Dall’inviato a Londra, Luigi Ansaloni

Novak Djokovic ha vinto il torneo di Wimbledon 2014 battendo in finale Roger Federer in cinque set: 6-7 6-4 7-6 5-7 6- 4 in 3 ore 3 56 minuti di gioco. Con questo successo il tennista serbo ritorna numero uno del mondo scalzando dal trono lo spagnolo Rafael Nadal. Per Djokovic si tratta del settimo successo in un torneo dello slam, il secondo a Wimbledon dopo l’affermazione del 2011, quando aveva battuto in finale Nadal. Niente da fare per Roger Federer, che sperava di conquistare il suo ottavo Wimbledon e il diciottesimo slam della carriera.
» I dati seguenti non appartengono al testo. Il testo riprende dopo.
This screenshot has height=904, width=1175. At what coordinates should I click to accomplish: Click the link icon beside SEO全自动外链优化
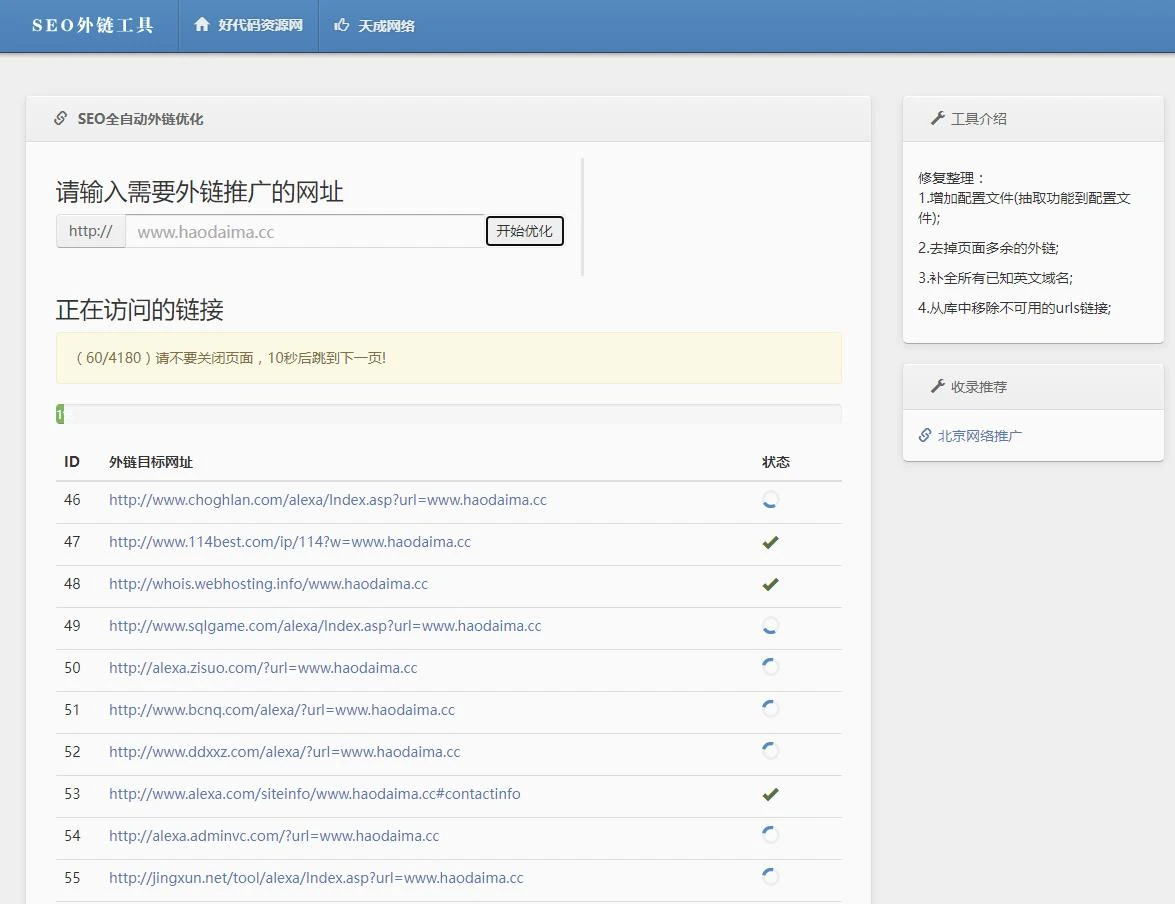(61, 118)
Lo svizzero, che domani sarà il nuovo numero tre del mondo, non vince un torneo dello slam proprio da Wimbledon, 2012, quando battè in finale Andy Murray.

 

La favola di Roger Federer a Wimbledon 2014 forse meritava un finale diverso, con la coppa d’oro alzata in cielo per l’ottava volta, ma la partita di oggi ha scritto giustamente delle parole e un risultato diverso nel grande racconto di questi Championships.  Nonostante tutto, e senza alcun dubbio, Federer oggi ha scritto e riscritto, ancora una volta, per quanto possibile, il concetto stesso di leggenda. Ha perso, ha anche meritato di perdere in certi casi, ma dal 2-5 del quarto set questa finale ha finito per essere una partita ed è diventata una sorta di questione epica tra Federer e non tanto Djokovic, ma tra Federer e se stesso. Sembrava il tenente Dunn in Forrest Gump, quando in mezzo alla tempesta parlava con Dio e diceva che questa era una resa dei conti tra i due.  A quasi 33 anni e dopo 3 ore e 10 minuti di partita è riuscito a recuperare sul 2-5 al quarto set e infilare cinque game di fila e a portarselo a casa, quel set. Con il massimo orgoglio possibile e immaginabile, con ogni cosa che aveva nel suo corpo, Federer è riuscito a portare il tutto al quinto set. E ha avuto pure un break point per mettere la testa avanti, ma francamente forse sarebbe stato un po’ troppo. Sotto qualsiasi punto. Perché sì ad un certo punto la ragione chiede il conto e devi pagare, anche se non hai denaro con te.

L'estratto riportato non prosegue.